Screenshot grounding data:
-- Opening Marker --

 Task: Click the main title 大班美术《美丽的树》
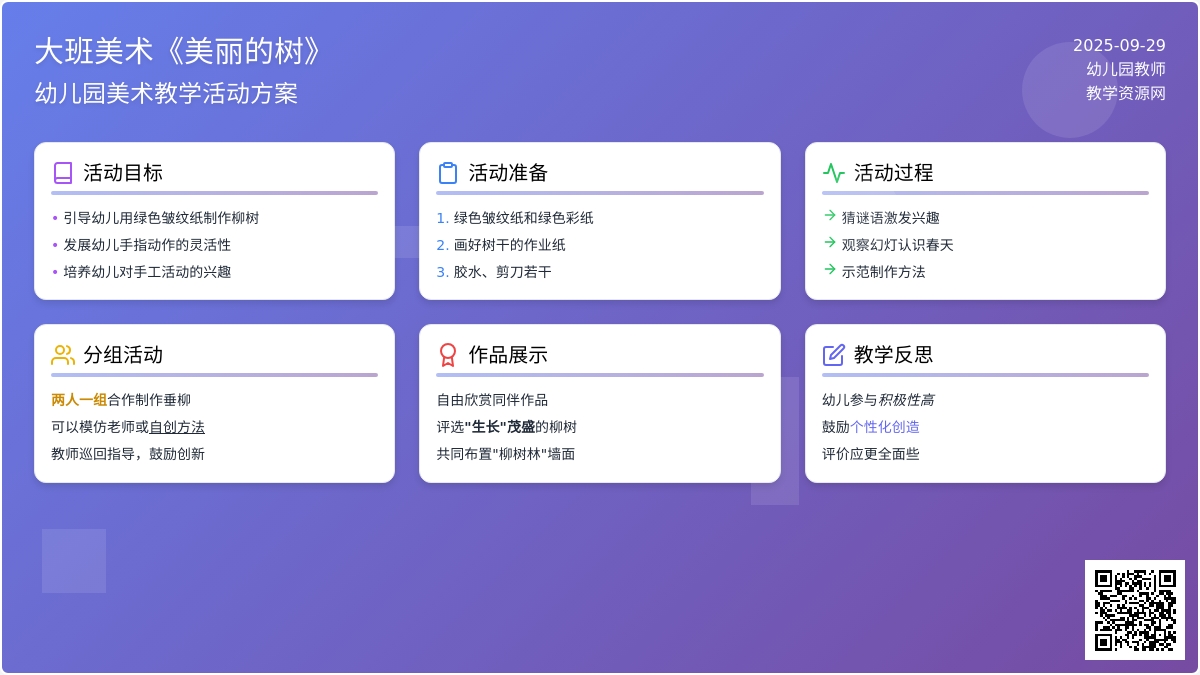click(180, 52)
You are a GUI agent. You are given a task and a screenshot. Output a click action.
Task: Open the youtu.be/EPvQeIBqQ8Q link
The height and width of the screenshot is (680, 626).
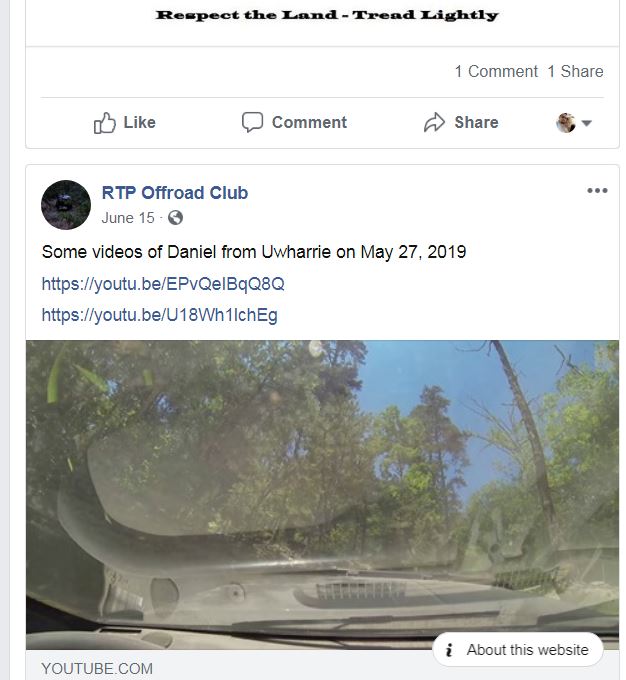click(163, 284)
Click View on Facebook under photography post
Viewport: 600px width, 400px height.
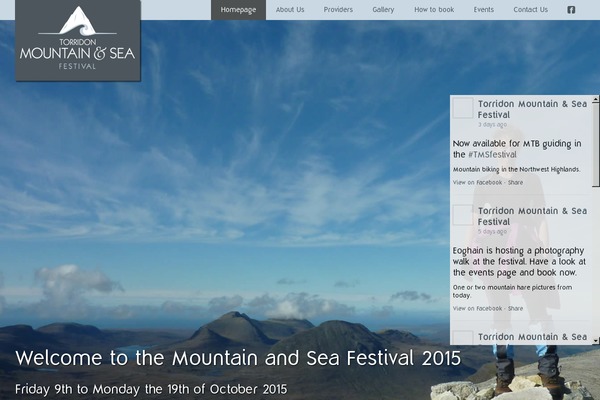point(477,308)
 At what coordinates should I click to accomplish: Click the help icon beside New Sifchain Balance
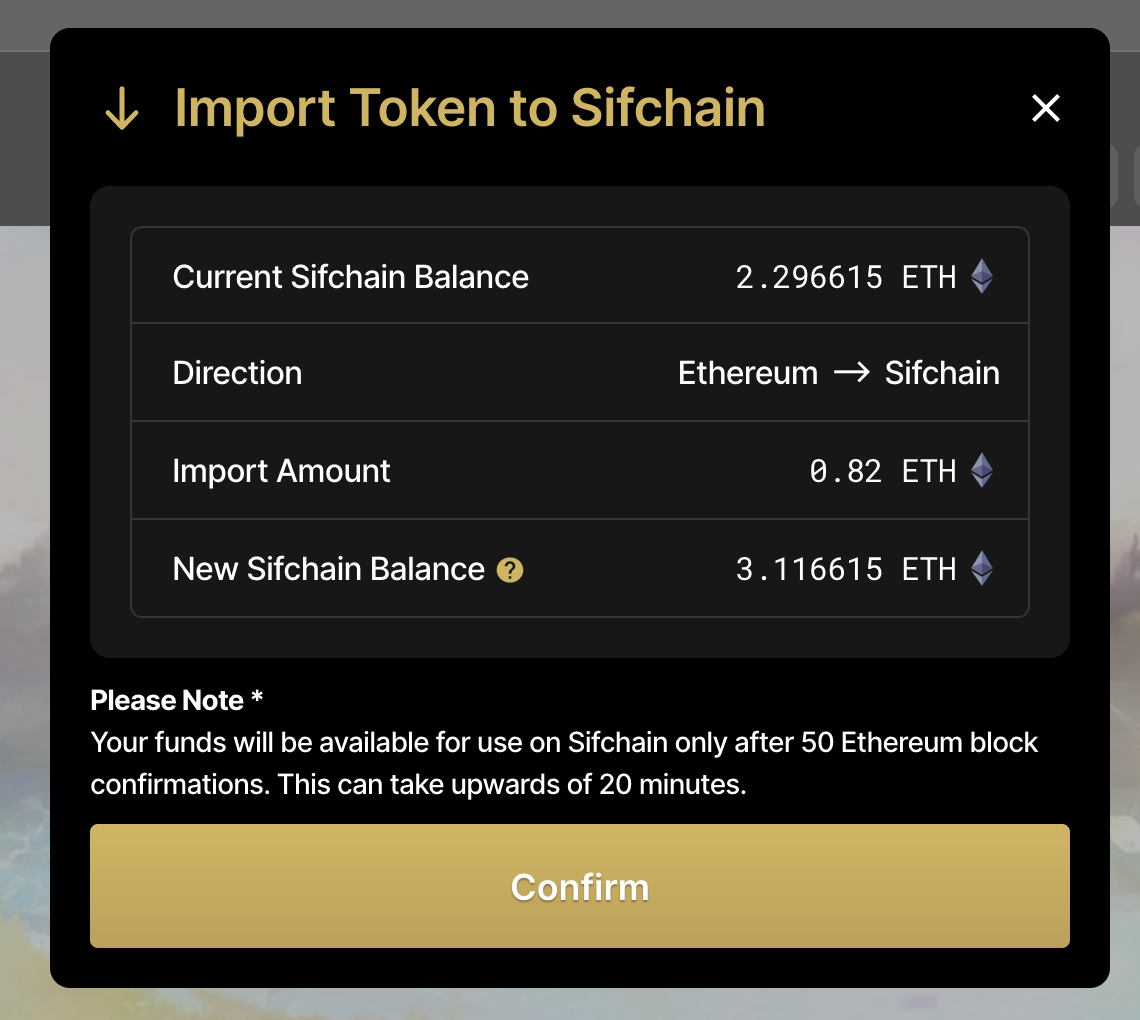[x=510, y=570]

-- Closing Marker --

**What you will do**
Go through the entries and retype each one exactly, skipping any image.

**Exercise response**
 Task: Click the main title 大班美术《美丽的树》
click(180, 52)
You are a GUI agent. You are given a task and a screenshot. Output a click action.
Task: Open the youtu.be/EPvQeIBqQ8Q link
The height and width of the screenshot is (680, 626).
click(163, 284)
Click View on Facebook under photography post
Viewport: 600px width, 400px height.
point(477,308)
 At what coordinates should I click to accomplish: Click the help icon beside New Sifchain Balance
[x=510, y=570]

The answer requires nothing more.